** Opening Input material block **

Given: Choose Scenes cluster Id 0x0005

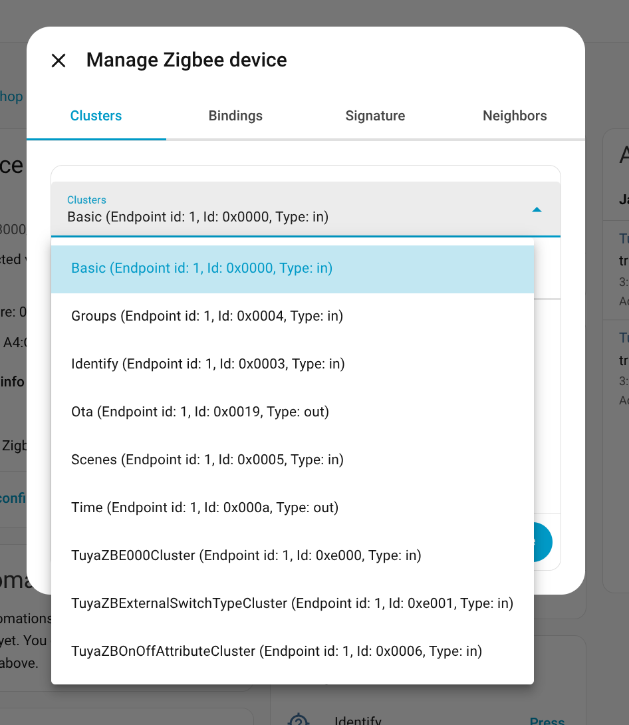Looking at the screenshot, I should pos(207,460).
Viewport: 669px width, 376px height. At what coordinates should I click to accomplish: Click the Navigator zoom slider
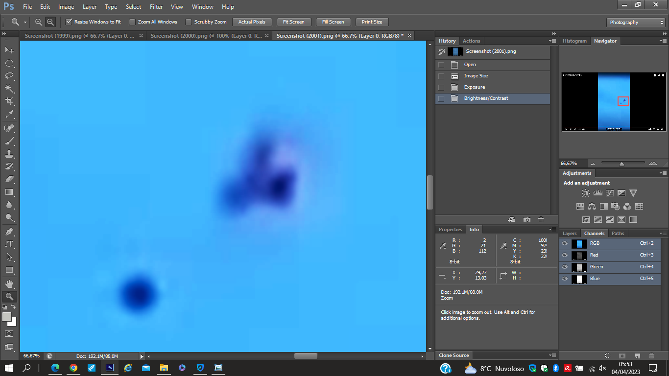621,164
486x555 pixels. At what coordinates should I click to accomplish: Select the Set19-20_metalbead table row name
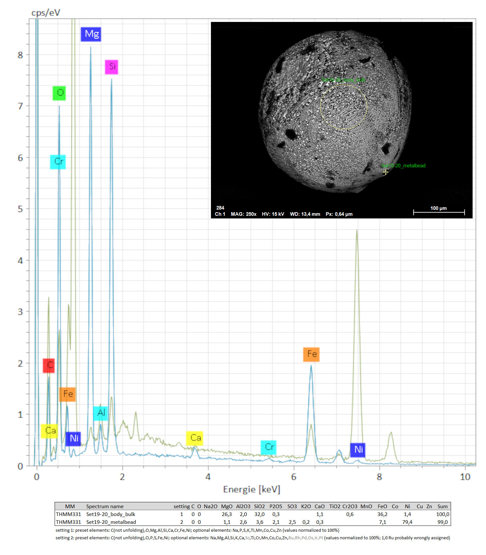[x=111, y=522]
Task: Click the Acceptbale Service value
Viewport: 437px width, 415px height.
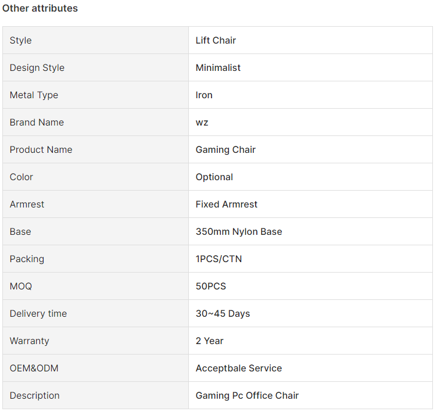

** Closing Input material block **

**What to do:**
Give the records again exactly as they stand, so that only the pictures are missing.

**Response to this task:**
Given: Choose Scenes cluster Id 0x0005

Looking at the screenshot, I should pos(207,460).
Viewport: 669px width, 376px height. At what coordinates should I click to accomplish: Click the Navigator zoom slider
621,164
486x555 pixels. At what coordinates should I click to accomplish: Select the Set19-20_metalbead table row name
[x=111, y=522]
Task: Click the Acceptbale Service value
Viewport: 437px width, 415px height.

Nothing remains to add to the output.